> Written instruction
Copy the data below as a numbered list, leaving out blank lines. Begin at the line that contains "Open the Cidade" and stop after the line that contains "[x=175, y=561]", including both.

____

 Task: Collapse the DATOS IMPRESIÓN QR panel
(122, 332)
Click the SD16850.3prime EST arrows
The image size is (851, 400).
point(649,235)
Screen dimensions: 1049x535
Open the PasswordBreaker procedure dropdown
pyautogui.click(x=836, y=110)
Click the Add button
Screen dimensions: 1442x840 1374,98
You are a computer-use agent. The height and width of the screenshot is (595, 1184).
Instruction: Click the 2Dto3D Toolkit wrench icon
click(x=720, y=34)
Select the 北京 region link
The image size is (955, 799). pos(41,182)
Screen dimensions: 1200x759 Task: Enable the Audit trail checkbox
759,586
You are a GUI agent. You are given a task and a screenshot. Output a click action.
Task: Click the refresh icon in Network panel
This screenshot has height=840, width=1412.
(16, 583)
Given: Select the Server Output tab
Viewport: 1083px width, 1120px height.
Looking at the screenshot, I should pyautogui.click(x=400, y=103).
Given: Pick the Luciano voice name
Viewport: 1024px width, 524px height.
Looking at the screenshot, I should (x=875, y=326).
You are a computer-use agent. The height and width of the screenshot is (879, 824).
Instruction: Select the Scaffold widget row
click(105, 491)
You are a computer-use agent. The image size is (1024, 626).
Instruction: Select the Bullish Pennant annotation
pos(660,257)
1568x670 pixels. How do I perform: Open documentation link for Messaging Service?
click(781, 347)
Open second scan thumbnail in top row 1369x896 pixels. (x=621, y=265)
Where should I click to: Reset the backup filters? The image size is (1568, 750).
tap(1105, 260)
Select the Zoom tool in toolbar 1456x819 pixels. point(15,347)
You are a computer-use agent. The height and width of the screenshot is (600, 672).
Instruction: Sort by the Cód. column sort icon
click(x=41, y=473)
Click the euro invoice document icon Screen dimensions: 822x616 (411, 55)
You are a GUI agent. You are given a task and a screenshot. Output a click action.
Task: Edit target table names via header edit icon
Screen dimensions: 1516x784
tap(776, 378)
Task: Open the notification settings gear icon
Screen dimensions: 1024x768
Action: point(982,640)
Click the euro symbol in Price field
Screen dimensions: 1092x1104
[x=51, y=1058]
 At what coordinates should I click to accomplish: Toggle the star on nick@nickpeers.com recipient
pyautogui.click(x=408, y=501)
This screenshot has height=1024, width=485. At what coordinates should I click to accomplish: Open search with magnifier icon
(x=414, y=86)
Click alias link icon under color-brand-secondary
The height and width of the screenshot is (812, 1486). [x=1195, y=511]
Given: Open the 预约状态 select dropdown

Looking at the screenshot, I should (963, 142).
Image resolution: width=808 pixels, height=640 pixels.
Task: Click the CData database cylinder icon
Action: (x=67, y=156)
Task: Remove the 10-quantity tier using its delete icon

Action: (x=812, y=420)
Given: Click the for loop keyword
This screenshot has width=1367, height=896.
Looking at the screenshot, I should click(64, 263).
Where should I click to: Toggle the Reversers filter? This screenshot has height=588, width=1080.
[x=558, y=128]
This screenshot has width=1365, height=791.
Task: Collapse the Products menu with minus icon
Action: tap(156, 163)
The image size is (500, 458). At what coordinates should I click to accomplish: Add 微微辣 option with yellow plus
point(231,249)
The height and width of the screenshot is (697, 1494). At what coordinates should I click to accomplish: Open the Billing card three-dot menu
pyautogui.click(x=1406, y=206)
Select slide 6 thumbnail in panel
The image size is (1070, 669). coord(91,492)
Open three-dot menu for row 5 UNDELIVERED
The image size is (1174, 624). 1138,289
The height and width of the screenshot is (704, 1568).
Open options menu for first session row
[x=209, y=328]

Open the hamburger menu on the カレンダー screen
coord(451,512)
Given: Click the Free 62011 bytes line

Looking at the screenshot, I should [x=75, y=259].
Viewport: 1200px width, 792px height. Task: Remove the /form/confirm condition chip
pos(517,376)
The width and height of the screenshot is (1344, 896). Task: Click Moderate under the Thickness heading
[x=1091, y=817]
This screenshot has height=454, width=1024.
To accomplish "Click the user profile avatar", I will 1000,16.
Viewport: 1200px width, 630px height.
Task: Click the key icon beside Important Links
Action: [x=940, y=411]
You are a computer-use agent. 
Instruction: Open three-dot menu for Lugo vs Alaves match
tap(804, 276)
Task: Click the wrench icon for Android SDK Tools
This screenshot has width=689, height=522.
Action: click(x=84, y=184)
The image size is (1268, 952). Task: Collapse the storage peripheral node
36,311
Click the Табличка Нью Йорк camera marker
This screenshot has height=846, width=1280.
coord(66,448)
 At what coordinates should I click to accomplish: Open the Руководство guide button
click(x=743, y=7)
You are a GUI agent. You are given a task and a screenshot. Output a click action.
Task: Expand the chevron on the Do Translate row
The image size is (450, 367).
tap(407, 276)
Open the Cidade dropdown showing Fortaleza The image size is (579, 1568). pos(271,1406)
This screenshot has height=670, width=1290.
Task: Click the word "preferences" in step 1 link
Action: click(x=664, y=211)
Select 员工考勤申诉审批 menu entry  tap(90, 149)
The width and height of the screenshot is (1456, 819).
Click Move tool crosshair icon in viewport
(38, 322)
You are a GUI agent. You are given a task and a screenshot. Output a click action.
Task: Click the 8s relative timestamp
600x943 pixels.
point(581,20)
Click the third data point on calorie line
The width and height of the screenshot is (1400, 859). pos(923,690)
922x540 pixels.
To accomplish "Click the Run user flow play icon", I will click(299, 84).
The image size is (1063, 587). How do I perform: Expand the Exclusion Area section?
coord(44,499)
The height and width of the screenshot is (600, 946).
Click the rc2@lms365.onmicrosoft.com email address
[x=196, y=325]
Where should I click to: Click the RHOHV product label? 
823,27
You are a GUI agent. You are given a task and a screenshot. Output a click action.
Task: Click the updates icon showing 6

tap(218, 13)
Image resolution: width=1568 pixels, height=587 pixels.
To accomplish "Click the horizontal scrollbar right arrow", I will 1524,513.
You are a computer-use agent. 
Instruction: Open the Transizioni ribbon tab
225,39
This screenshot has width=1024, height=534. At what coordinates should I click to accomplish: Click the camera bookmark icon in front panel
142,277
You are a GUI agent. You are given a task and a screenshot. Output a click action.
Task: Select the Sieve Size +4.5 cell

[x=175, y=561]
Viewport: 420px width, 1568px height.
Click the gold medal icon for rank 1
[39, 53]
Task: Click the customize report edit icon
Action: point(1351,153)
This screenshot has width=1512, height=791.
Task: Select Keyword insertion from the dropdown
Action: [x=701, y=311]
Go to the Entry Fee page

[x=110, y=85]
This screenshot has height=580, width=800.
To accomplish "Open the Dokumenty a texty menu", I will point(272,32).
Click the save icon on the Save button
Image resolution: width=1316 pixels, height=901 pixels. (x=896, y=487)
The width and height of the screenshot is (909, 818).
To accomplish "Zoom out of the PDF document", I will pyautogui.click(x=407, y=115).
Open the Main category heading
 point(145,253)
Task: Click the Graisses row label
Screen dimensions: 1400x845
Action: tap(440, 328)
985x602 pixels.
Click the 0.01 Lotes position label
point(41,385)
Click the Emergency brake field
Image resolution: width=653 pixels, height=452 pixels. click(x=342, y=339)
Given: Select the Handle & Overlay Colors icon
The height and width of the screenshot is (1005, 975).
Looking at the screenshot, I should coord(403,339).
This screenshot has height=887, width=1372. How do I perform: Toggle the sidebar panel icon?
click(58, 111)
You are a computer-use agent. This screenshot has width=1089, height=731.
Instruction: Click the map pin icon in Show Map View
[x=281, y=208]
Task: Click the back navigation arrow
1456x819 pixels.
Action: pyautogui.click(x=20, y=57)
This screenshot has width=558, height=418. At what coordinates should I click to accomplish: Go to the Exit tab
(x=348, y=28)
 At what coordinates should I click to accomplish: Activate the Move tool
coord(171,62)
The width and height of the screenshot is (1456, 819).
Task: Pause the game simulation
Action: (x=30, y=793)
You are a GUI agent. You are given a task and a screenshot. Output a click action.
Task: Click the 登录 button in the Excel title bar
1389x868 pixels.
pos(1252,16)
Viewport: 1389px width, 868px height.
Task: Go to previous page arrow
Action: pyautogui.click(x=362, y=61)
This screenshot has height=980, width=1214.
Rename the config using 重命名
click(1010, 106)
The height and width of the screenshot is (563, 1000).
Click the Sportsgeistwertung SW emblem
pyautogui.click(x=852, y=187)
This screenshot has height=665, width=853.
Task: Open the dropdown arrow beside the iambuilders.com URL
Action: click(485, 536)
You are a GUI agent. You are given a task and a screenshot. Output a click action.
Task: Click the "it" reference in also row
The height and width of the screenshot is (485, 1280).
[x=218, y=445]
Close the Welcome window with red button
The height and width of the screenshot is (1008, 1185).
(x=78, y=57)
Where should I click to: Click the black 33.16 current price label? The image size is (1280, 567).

____

> Solution
1. Open the Cidade dropdown showing Fortaleza The image size is (579, 1568). pos(271,1406)
2. This screenshot has height=670, width=1290.
3. Task: Click the word "preferences" in step 1 link
4. Action: click(x=664, y=211)
5. Select 员工考勤申诉审批 menu entry  tap(90, 149)
6. The width and height of the screenshot is (1456, 819).
7. Click Move tool crosshair icon in viewport
8. (38, 322)
9. You are a GUI agent. You are given a task and a screenshot. Output a click action.
10. Task: Click the 8s relative timestamp
11. 600x943 pixels.
12. point(581,20)
13. Click the third data point on calorie line
14. The width and height of the screenshot is (1400, 859). pos(923,690)
15. 922x540 pixels.
16. To accomplish "Click the Run user flow play icon", I will click(299, 84).
17. The image size is (1063, 587). How do I perform: Expand the Exclusion Area section?
18. coord(44,499)
19. The height and width of the screenshot is (600, 946).
20. Click the rc2@lms365.onmicrosoft.com email address
21. [x=196, y=325]
22. Where should I click to: Click the RHOHV product label? 
23. 823,27
24. You are a GUI agent. You are given a task and a screenshot. Output a click action.
25. Task: Click the updates icon showing 6
26. tap(218, 13)
27. Image resolution: width=1568 pixels, height=587 pixels.
28. To accomplish "Click the horizontal scrollbar right arrow", I will 1524,513.
29. You are a computer-use agent. 
30. Instruction: Open the Transizioni ribbon tab
31. 225,39
32. This screenshot has width=1024, height=534. At what coordinates should I click to accomplish: Click the camera bookmark icon in front panel
33. 142,277
34. You are a GUI agent. You are given a task and a screenshot. Output a click action.
35. Task: Select the Sieve Size +4.5 cell
36. [x=175, y=561]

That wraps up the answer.